━━━ AVAILABLE DATA ━━━

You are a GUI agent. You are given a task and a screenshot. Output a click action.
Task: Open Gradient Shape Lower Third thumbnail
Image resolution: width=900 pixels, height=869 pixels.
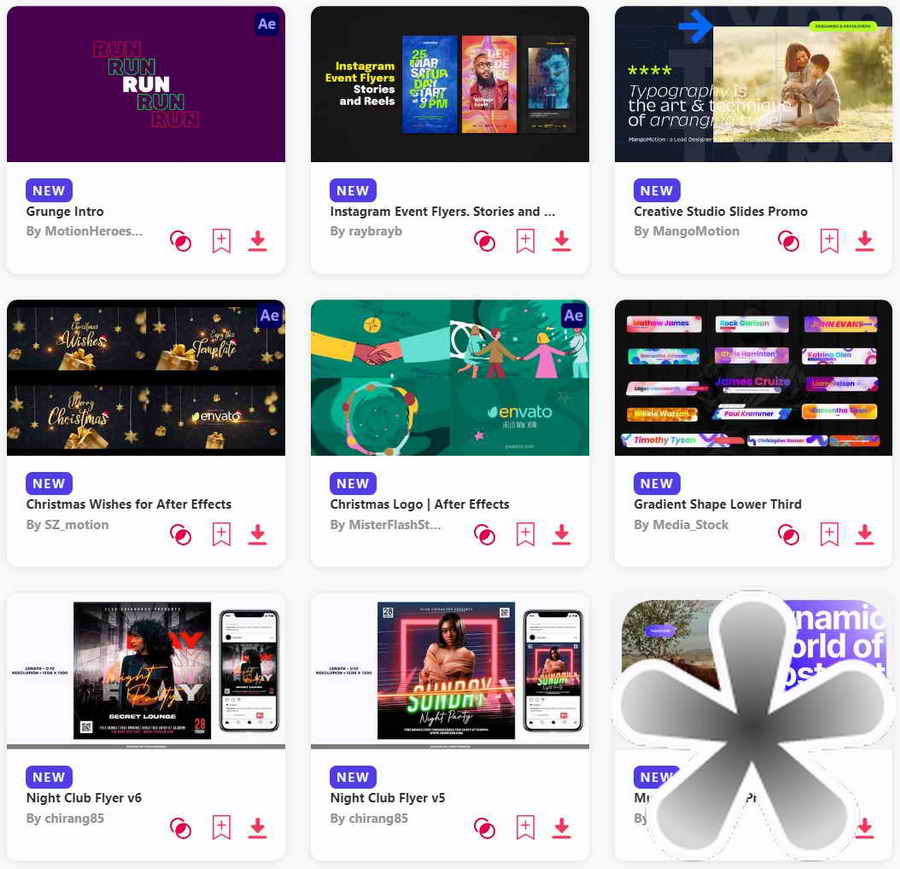pyautogui.click(x=754, y=378)
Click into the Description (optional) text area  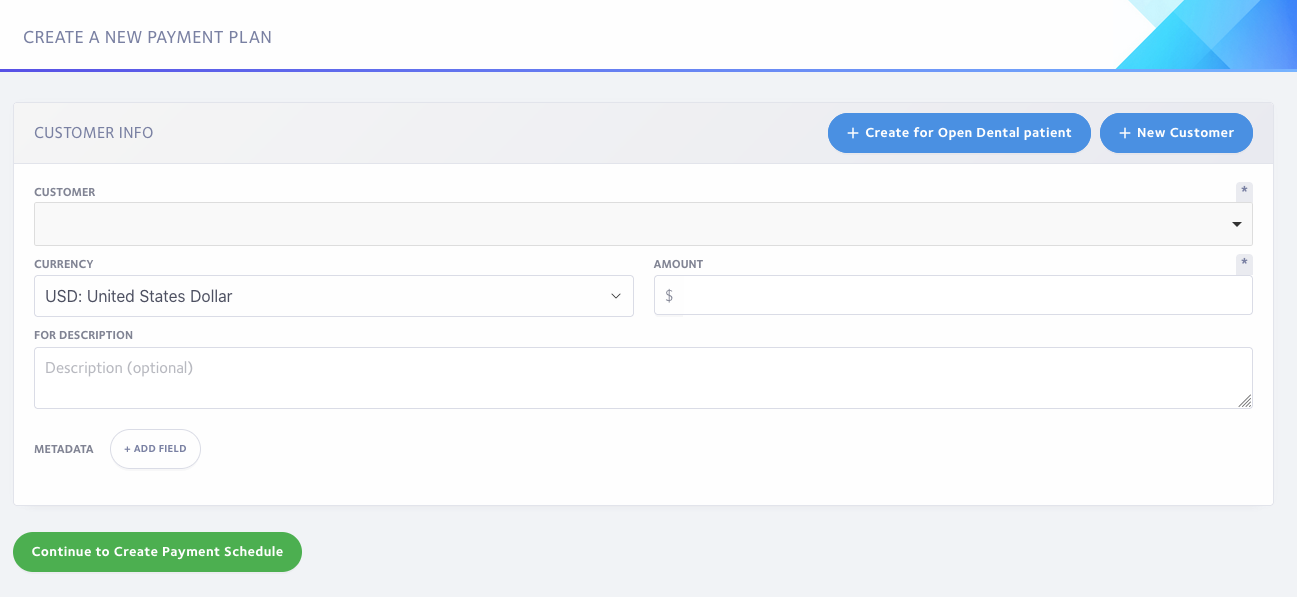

━━━

■ **EXERCISE PROMPT**:
Above are the records; copy every one of them exactly and omit the images.

■ **ANSWER TO THIS TASK**:
You are a GUI agent. You are given a task and a screenshot. Output a click action.
Task: Open Gradient Shape Lower Third thumbnail
Image resolution: width=900 pixels, height=869 pixels.
pyautogui.click(x=754, y=378)
Click into the Description (optional) text area  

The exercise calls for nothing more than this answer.